Any service that can say your new password is too similar to your old one has poor password security

Unless it requires you to enter your old password in order to set a new password. With both the old and new passwords submitted from the same form, the site's validator can use the Levenshtein edit distance call in many languages' standard libraries or commonly used add-on libraries. I'll admit this doesn't work for resets.

Re:Two factor

I don't have a phone, never will.

A phone is not a valid "second factor" login component. Sorry.

Giving my phone number (if I had one) to an online service is a SECURITY LIABILITY anyway. Just more data to be harvested in a breach.

No. Just no.

Two factor authentication is a load of crap. It is a way to harvest phone numbers (and real identity) from the gullible. My bet is the NSA cooked up this meme (a meme in the real sense of the word, not the new internet definition).

Re:Two factor

mod this bullshit down please

Re:Two factor

[allo]

2-FA prevents reasonable privacy.
Either you need to use your authenticator all the time or you cannot delete your cookies, as the site will see your visit as new visit requiring a new code.
So use a strong password instead.

Re:Two factor

[jittles]

If you aren't using it yet, you should. Indeed, I'd like all sites to enable 2-factor by default. It's not like most folks don't have phones or email accounts.

I can count the number of websites that I care about TFA on two hands. And how many websites out there make you create a username and password to do anything? I have a special email address for those useless sites. And a very weak password. They're not worth the effort.

Re:Two factor

[The-Ixian]

I am with you. The only things I use 2FA for are banking, password manager, Facebook & Google (because I use their authentication system sometimes) and e-mail accounts (and WoW because you get a pet).

Even with those, 2FA is enough of a hassle that I consider removing it sometimes. I certainly do not need every web site I log in to know my phone number.

This isn't new

[golgotha007]

I work for a high-use API site, and I've been seeing these kinds of attacks regularly now for 6 months or more.

Basically, it's a barrage of user/pass attempts coming from hundreds, sometimes thousands of different IP addresses. I wrote custom filters to specifically identify these requests and black-hole them in the nginx proxy. Luckily, we require that 2FA is enabled on all accounts, so nothing seriously at risk,

I urge everyone to use 2FA on all sensitive sites where available. These kinds of attacks are going to become more commonplace.

Re:This isn't new

So are you going to buy me a phone, pay the bill and put your name on the account?

Also, it is not that hard to get a phone in someone else's name.

2FA is bullshit.

Re:This isn't new

[dave420]

You don't need a phone for 2FA. It might help you to understand this before complaining about it.

Targeted users only?

[pahles]

I received an email that there was suspicious activity on my account, urging me to change my password.

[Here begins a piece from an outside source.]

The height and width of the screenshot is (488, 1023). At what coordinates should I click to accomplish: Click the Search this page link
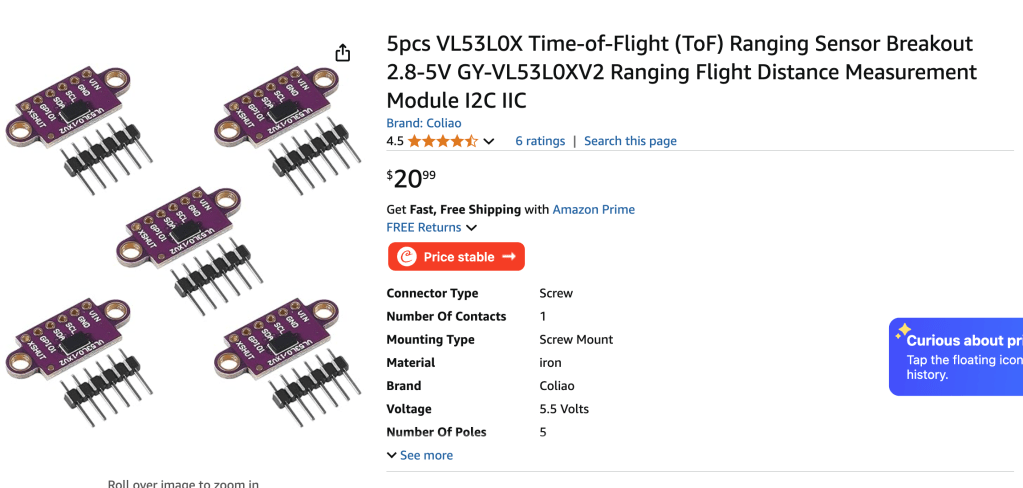[630, 141]
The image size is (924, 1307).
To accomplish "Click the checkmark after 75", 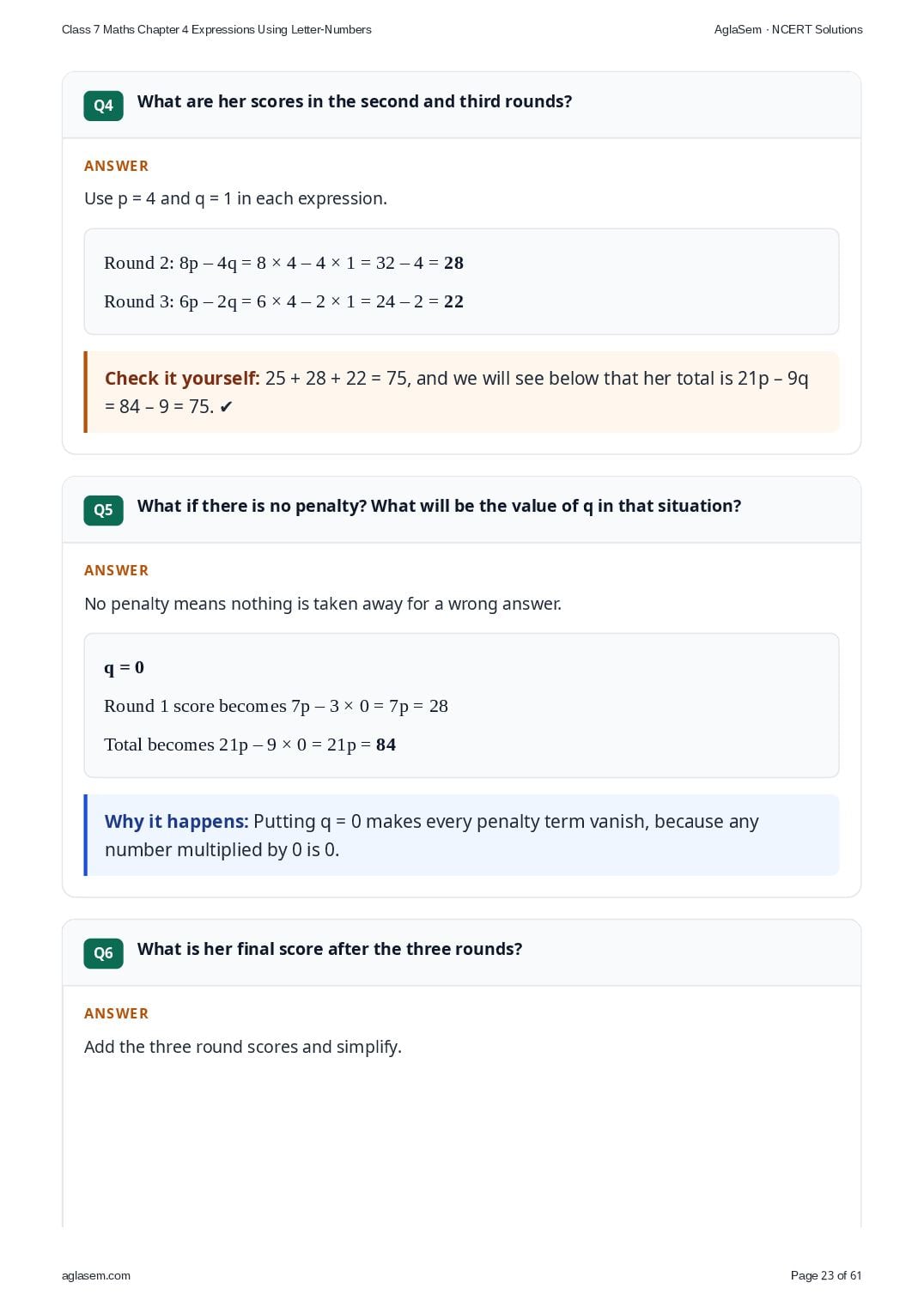I will pos(226,407).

Since I don't know my password (I use a password manager), I looked it up. I'm 100% sure I have not used this particular password with any other account (it was 'randomly' generated by the password manager), so I guess they have emailed everyone.

Re:Targeted users only?

[The-Ixian]

That is strange. I am in the exact same boat. I looked up my password for GitHub and it was a 24 character random password with symbols.

I logged in and changed it to another similarly long password anyway.

Still, I received no notice and I was not prompted to change my password upon login.